Colin Wilkin - Recent Paintings
St Jude's Gallery, Itteringham, Norfolk Nr11 7AF
18 July - 1 August 2009-07-19
Open Thursday - Saturday 10 - 4pm
Aaaand another review with a vested interest to declare; until their recent move from next door to my house to remote(ish) Itteringham in North Norfolk, I had come to depend on St Judes for all my birthday present needs. Their Modern British aesthetic has a coherent visual logic - the plates have decorative tones that recall the fabrics, which go with the notebooks, which allude to the mugs. They didn't consult me before they left and I want them back.

The new gallery looks like something out of one of the Ravillious prints they stock - in an archetypical English village cupped in a woody valley with wobbly brick houses, friendly pub, diminutive yet perfect manor house.

Colin Wilkin comes from perfect English landscape too, walking and cycling round the Suffolk/Essex borders where he lives and works. He paints on a white ground, using watercolour with no body colour so the paintings are palest blues, greens, pinks and greys. I thought at first they were prints, because that's what I associate with the gallery, and also because the line drawing is so fine - his father was an engineer and there is a diagrammatic quality to the draftsmanship.

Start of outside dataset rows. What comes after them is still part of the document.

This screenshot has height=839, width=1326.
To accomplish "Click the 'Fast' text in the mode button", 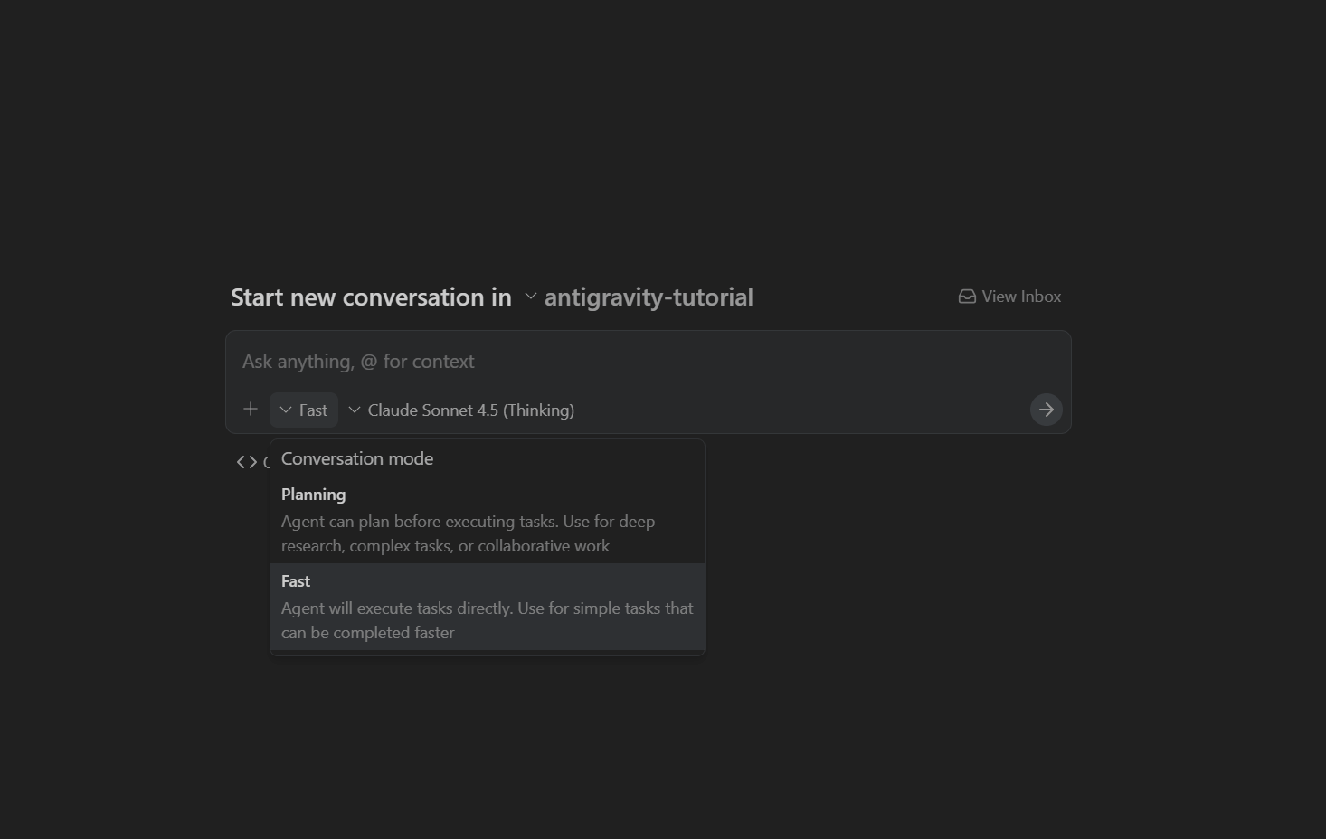I will (x=313, y=410).
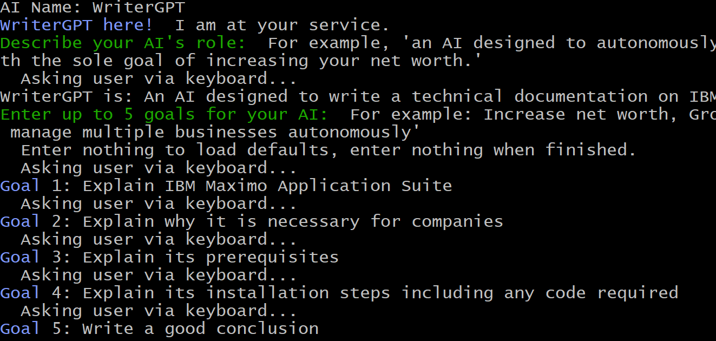Image resolution: width=716 pixels, height=341 pixels.
Task: Click 'Explain its installation steps' text
Action: tap(236, 293)
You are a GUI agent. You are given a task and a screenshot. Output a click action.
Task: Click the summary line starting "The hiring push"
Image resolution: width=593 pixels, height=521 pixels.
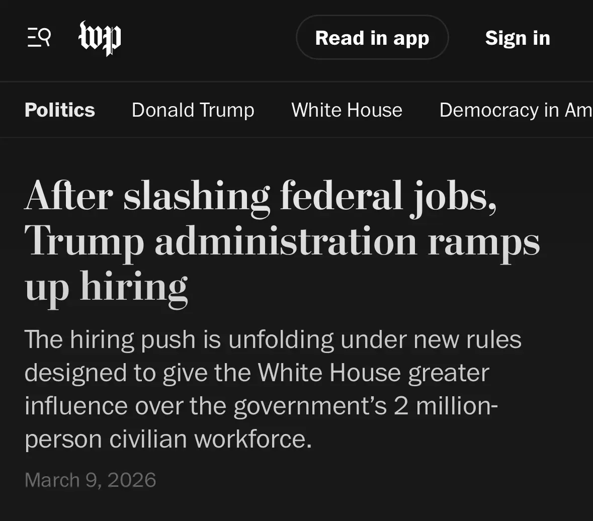tap(273, 339)
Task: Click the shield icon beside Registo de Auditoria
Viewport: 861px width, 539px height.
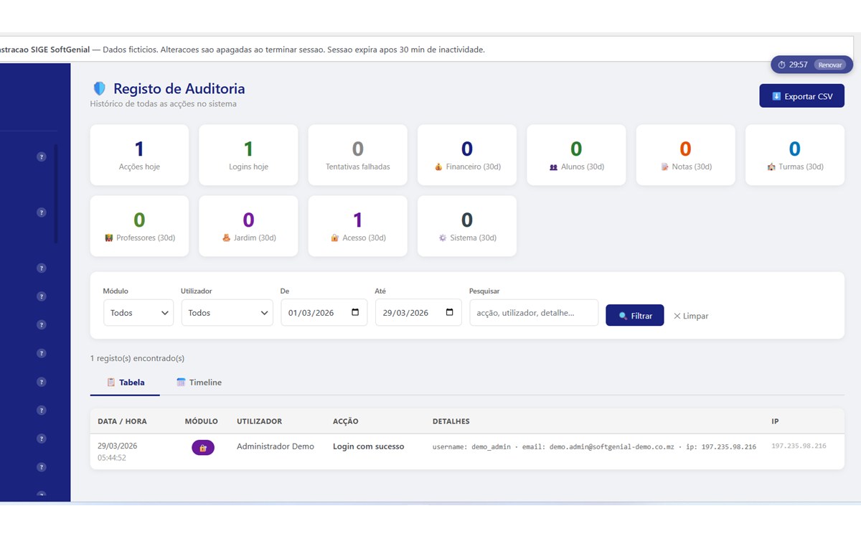Action: click(x=99, y=88)
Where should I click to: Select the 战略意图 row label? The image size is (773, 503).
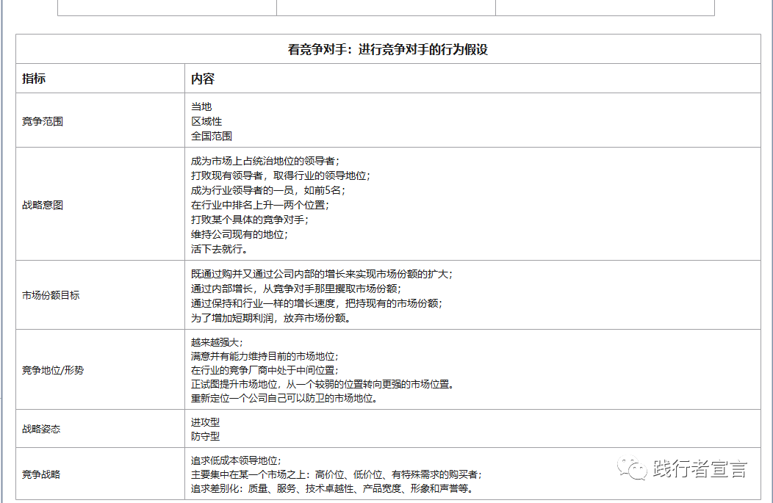pos(41,205)
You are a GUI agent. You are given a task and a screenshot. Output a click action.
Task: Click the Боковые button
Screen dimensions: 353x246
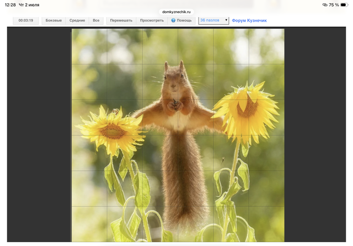pos(54,20)
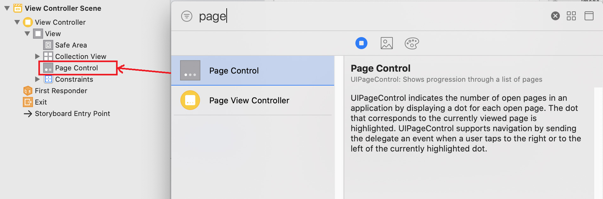Image resolution: width=603 pixels, height=199 pixels.
Task: Expand the Collection View tree item
Action: pyautogui.click(x=37, y=56)
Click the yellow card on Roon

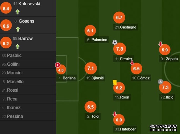115,83

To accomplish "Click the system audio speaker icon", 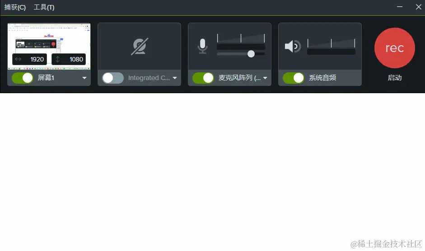I will click(293, 47).
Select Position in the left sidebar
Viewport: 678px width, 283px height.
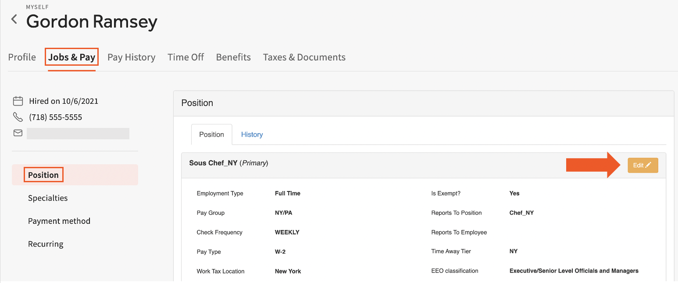43,175
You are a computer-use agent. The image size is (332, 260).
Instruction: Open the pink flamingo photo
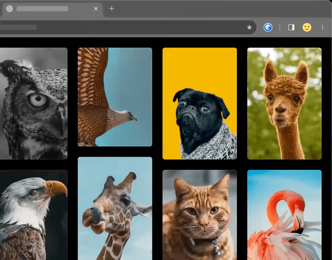(284, 214)
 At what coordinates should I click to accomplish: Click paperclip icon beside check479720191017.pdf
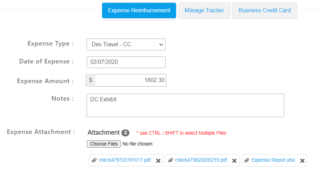[94, 160]
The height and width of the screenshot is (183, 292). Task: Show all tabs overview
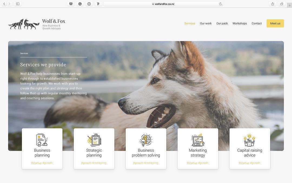pos(282,4)
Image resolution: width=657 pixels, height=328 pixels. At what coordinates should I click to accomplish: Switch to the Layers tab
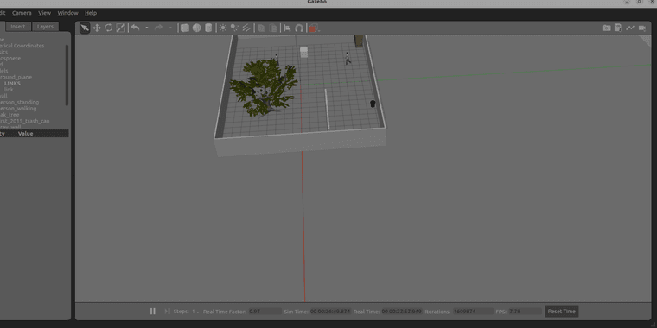pyautogui.click(x=45, y=27)
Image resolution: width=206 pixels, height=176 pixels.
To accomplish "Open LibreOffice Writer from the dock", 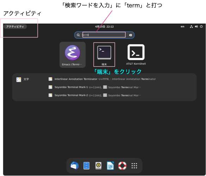I will 110,166.
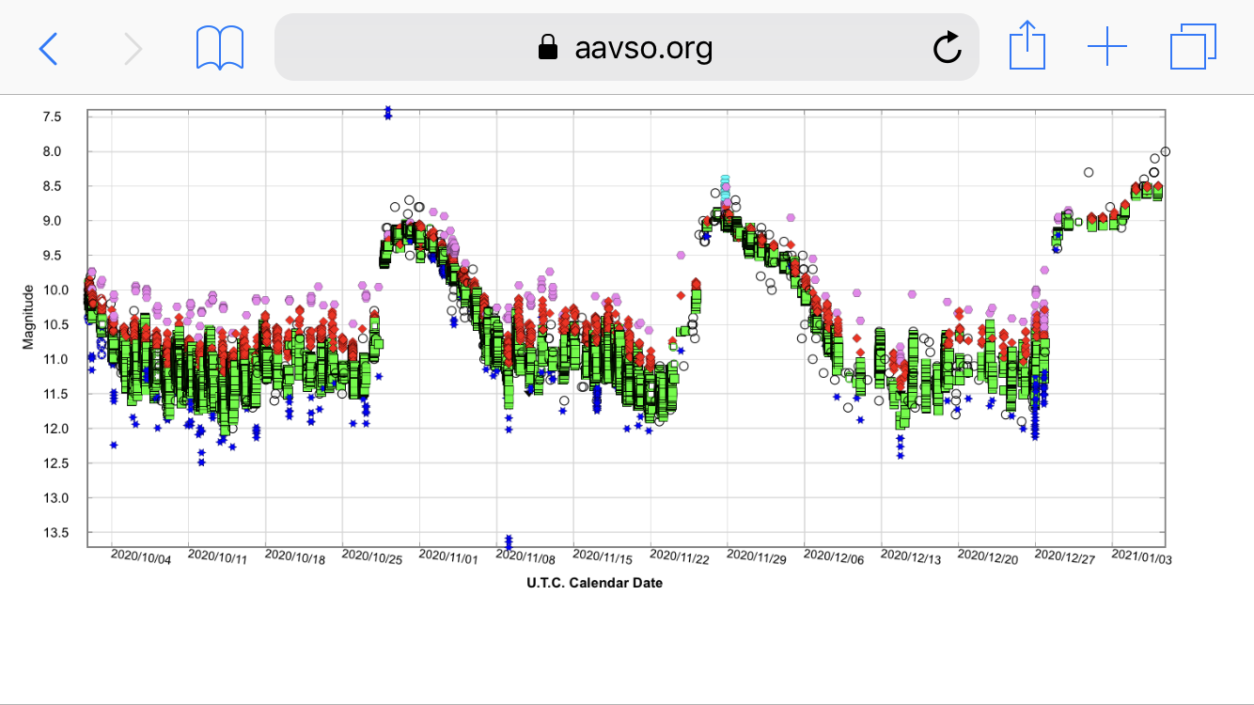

They are also map-like and exquisitely precise, even though he draws in the rough and wild open air. Sometimes the chemistry of the atmosphere dampens the paper and gives the colour greater strength. The colours are not naturalistic, it is almost as though they stand for real-life colours in a shaggier, rougher world.This precision is intriguing because he describes the process of making in a sort of existentialist way; he draws not only what he sees but peripheral and sensual stuff - the path his feet took, the sound of the shingle, raindrops from a vertical dimension.

After the first draft he puts them out of sight until they become unfamiliar, then revisits them over several days. They are therefore quite Cubist in structure and thought, insinuating different planes and dimensions of the visible and the non-visible like the layers of marked tissue paper of a sewing pattern.